[Start of Attachment]

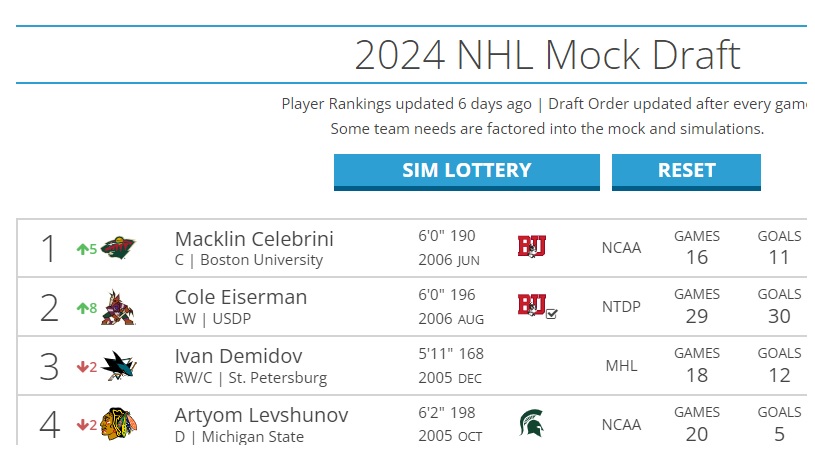This screenshot has height=456, width=815.
Task: Click the commitment checkmark next to BU logo
Action: coord(551,314)
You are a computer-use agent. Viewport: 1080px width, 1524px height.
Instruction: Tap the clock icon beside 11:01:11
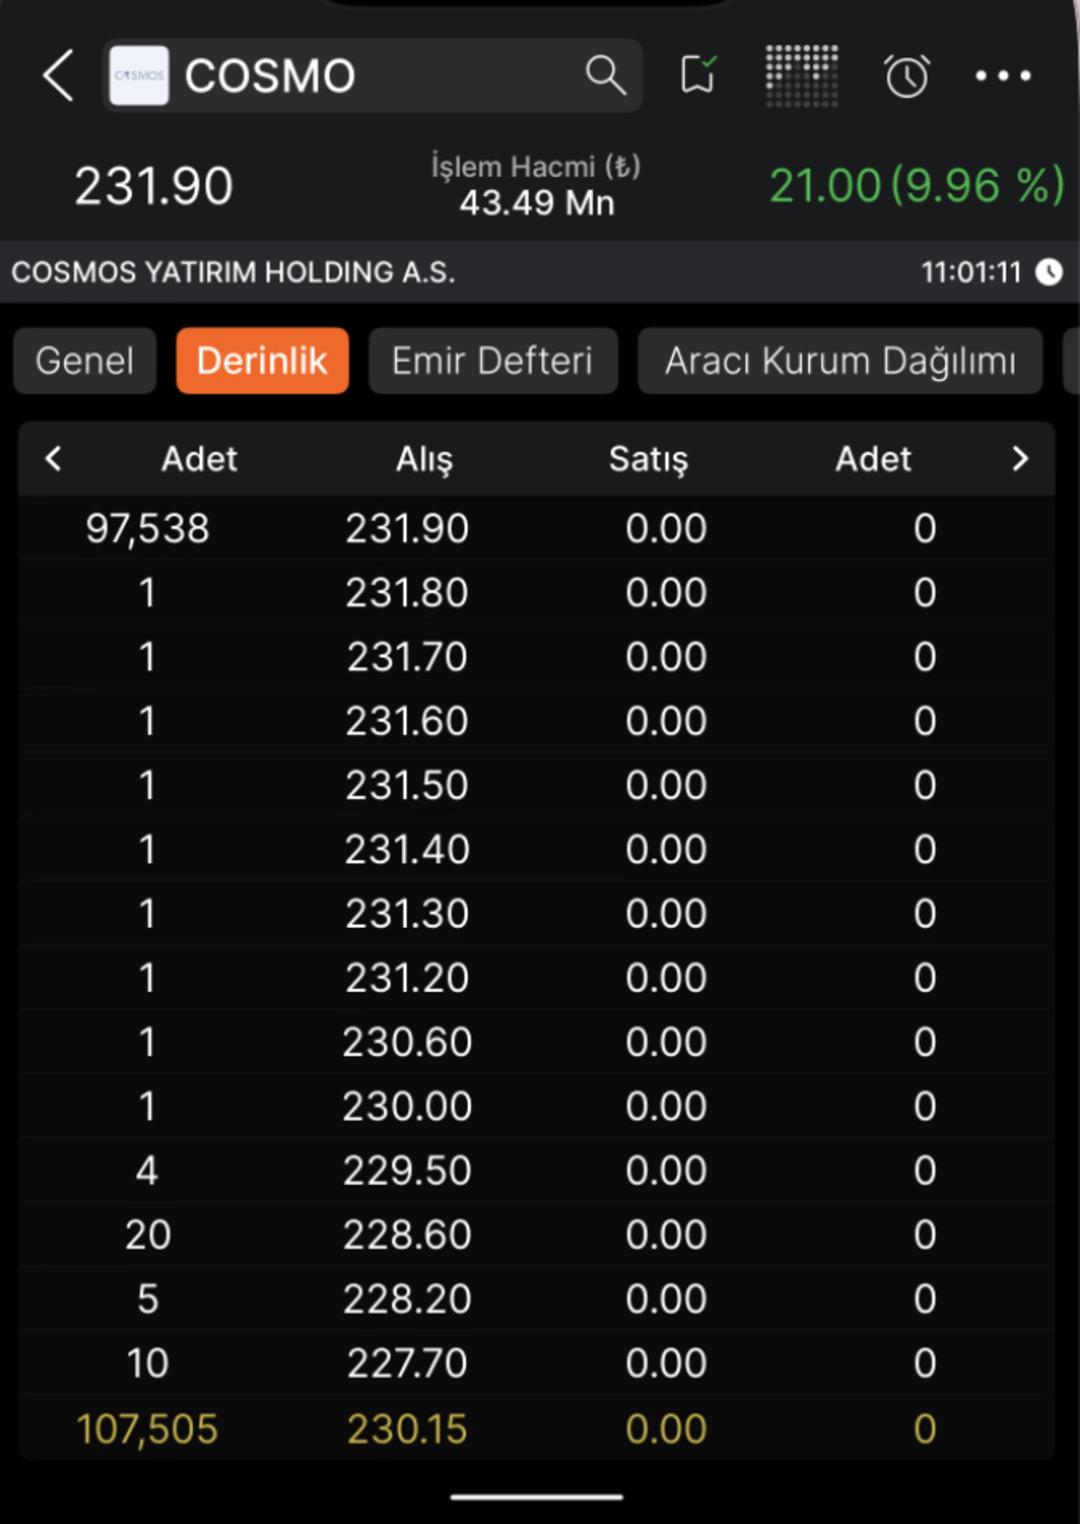1049,272
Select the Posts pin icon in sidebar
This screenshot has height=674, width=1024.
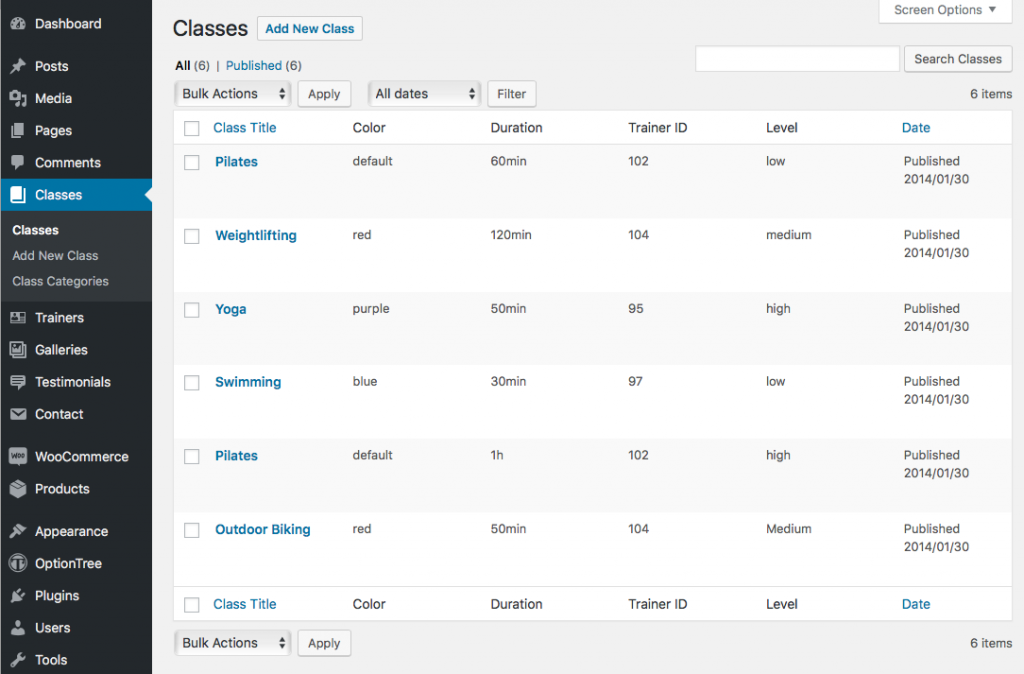21,66
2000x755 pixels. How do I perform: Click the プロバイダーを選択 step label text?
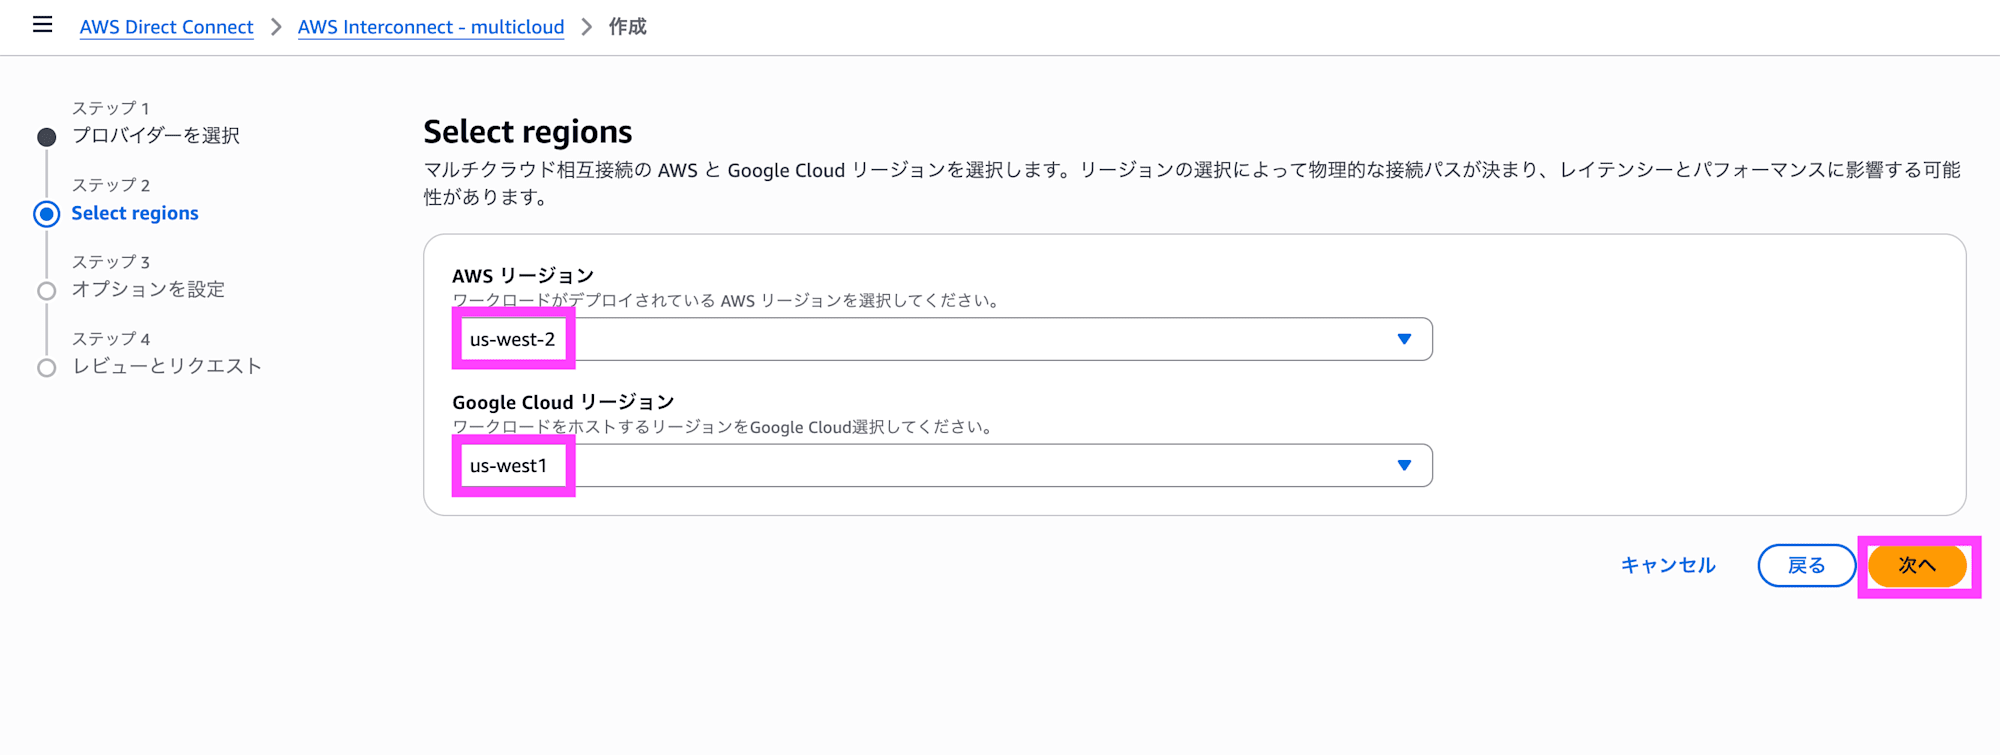156,136
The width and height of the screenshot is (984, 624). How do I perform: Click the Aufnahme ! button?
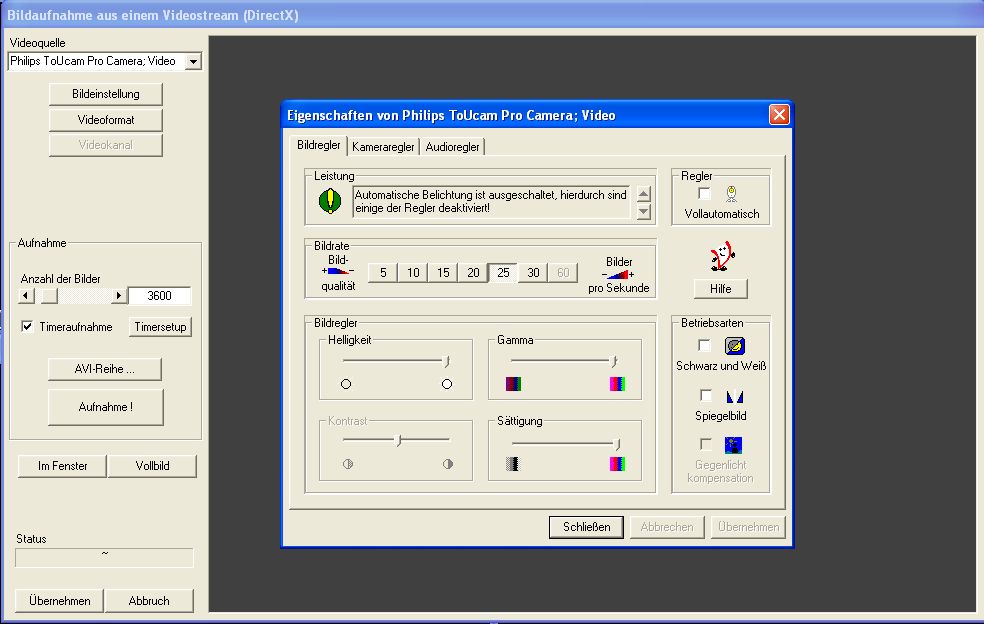[x=106, y=407]
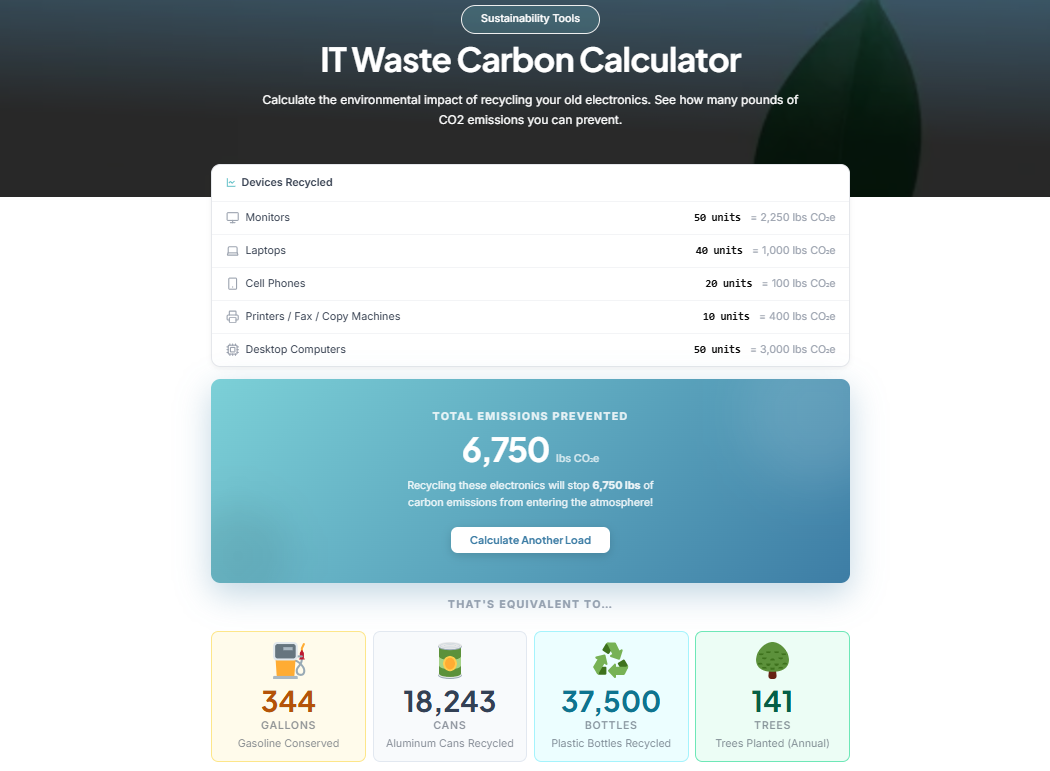Screen dimensions: 1050x771
Task: Click the 50 units value for Monitors
Action: (x=717, y=218)
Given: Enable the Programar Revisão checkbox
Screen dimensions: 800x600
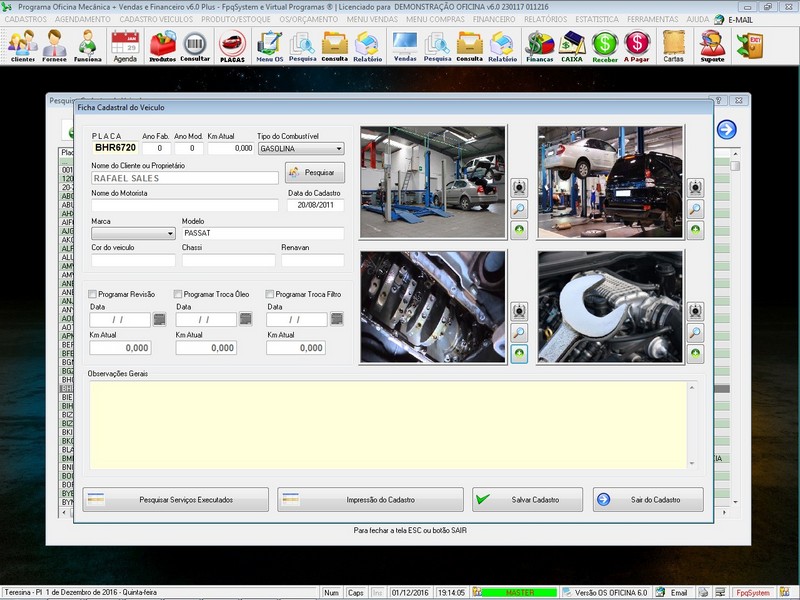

[End of Attachment]

- DIRECTIONS FOR THIS TASK
From the line with "You are a computer-use" to the last line of the material, both inclusive, set down every line exactly and nothing else; omit pictures.

- ANSWER TO THIS TASK
You are a computer-use agent. Viewport: 1080px width, 1524px height.
Instruction: Tap the clock icon beside 11:01:11
1049,272
Select the Posts pin icon in sidebar
This screenshot has height=674, width=1024.
21,66
2000x755 pixels. How do I perform: Click the プロバイダーを選択 step label text?
156,136
The width and height of the screenshot is (984, 624). How do I perform: Click the Aufnahme ! button?
[x=106, y=407]
Screen dimensions: 1050x771
Task: Click the 50 units value for Monitors
Action: (x=717, y=218)
Given: Enable the Programar Revisão checkbox
Screen dimensions: 800x600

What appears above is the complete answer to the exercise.